>>>
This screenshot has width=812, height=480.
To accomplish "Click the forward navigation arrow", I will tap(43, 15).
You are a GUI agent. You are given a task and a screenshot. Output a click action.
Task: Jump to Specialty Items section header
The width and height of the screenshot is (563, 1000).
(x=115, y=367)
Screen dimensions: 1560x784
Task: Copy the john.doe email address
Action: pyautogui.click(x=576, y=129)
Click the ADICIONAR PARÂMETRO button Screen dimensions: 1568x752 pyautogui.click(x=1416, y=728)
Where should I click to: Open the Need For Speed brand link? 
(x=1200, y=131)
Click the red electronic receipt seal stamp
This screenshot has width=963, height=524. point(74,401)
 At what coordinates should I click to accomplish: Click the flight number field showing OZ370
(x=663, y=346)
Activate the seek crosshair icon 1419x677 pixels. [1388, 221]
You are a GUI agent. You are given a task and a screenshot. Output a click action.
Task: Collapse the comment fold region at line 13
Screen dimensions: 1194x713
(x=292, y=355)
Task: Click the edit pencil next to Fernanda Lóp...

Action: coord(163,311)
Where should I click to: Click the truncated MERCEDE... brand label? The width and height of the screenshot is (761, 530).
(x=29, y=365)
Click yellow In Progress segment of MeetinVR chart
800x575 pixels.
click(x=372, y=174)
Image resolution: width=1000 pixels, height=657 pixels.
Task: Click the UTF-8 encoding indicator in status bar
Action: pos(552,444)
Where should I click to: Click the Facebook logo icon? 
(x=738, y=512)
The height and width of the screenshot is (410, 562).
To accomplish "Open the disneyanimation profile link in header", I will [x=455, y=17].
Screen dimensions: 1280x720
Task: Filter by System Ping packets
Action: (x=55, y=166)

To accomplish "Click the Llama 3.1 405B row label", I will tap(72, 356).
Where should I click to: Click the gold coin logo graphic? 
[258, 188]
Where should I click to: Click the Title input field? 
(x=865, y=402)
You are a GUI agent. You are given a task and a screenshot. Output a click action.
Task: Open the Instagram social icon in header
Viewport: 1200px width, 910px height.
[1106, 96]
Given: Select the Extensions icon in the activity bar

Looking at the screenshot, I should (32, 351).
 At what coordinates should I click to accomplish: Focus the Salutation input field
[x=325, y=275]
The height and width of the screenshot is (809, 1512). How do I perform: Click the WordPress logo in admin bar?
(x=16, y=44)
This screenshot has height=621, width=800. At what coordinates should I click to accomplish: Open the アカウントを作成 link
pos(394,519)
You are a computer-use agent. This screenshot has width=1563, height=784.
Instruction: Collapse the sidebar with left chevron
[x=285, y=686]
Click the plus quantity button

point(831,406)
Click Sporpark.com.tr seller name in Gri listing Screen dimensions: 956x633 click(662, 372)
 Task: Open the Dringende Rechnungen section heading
<<<
- TASK STATEMENT
Every record in the material above should be set down exactly.

- ANSWER FOR THE TASK
This screenshot has width=812, height=480.
To accomplish "Click the forward navigation arrow", I will tap(43, 15).
You are a GUI agent. You are given a task and a screenshot. Output a click action.
Task: Jump to Specialty Items section header
The width and height of the screenshot is (563, 1000).
(x=115, y=367)
Screen dimensions: 1560x784
Task: Copy the john.doe email address
Action: pyautogui.click(x=576, y=129)
Click the ADICIONAR PARÂMETRO button Screen dimensions: 1568x752 pyautogui.click(x=1416, y=728)
Where should I click to: Open the Need For Speed brand link? 
(x=1200, y=131)
Click the red electronic receipt seal stamp
This screenshot has width=963, height=524. point(74,401)
 At what coordinates should I click to accomplish: Click the flight number field showing OZ370
(x=663, y=346)
Activate the seek crosshair icon 1419x677 pixels. [1388, 221]
You are a GUI agent. You are given a task and a screenshot. Output a click action.
Task: Collapse the comment fold region at line 13
Screen dimensions: 1194x713
(x=292, y=355)
Task: Click the edit pencil next to Fernanda Lóp...

Action: coord(163,311)
Where should I click to: Click the truncated MERCEDE... brand label? The width and height of the screenshot is (761, 530).
(x=29, y=365)
Click yellow In Progress segment of MeetinVR chart
800x575 pixels.
click(x=372, y=174)
Image resolution: width=1000 pixels, height=657 pixels.
Task: Click the UTF-8 encoding indicator in status bar
Action: pos(552,444)
Where should I click to: Click the Facebook logo icon? 
(x=738, y=512)
The height and width of the screenshot is (410, 562).
To accomplish "Open the disneyanimation profile link in header", I will [x=455, y=17].
Screen dimensions: 1280x720
Task: Filter by System Ping packets
Action: (x=55, y=166)

To accomplish "Click the Llama 3.1 405B row label", I will tap(72, 356).
Where should I click to: Click the gold coin logo graphic? 
[258, 188]
Where should I click to: Click the Title input field? 
(x=865, y=402)
You are a GUI agent. You are given a task and a screenshot. Output a click action.
Task: Open the Instagram social icon in header
Viewport: 1200px width, 910px height.
[1106, 96]
Given: Select the Extensions icon in the activity bar

Looking at the screenshot, I should (32, 351).
 At what coordinates should I click to accomplish: Focus the Salutation input field
[x=325, y=275]
The height and width of the screenshot is (809, 1512). How do I perform: Click the WordPress logo in admin bar?
(x=16, y=44)
This screenshot has height=621, width=800. At what coordinates should I click to accomplish: Open the アカウントを作成 link
pos(394,519)
You are a computer-use agent. This screenshot has width=1563, height=784.
Instruction: Collapse the sidebar with left chevron
[x=285, y=686]
Click the plus quantity button

point(831,406)
Click Sporpark.com.tr seller name in Gri listing Screen dimensions: 956x633 click(662, 372)
 Task: Open the Dringende Rechnungen section heading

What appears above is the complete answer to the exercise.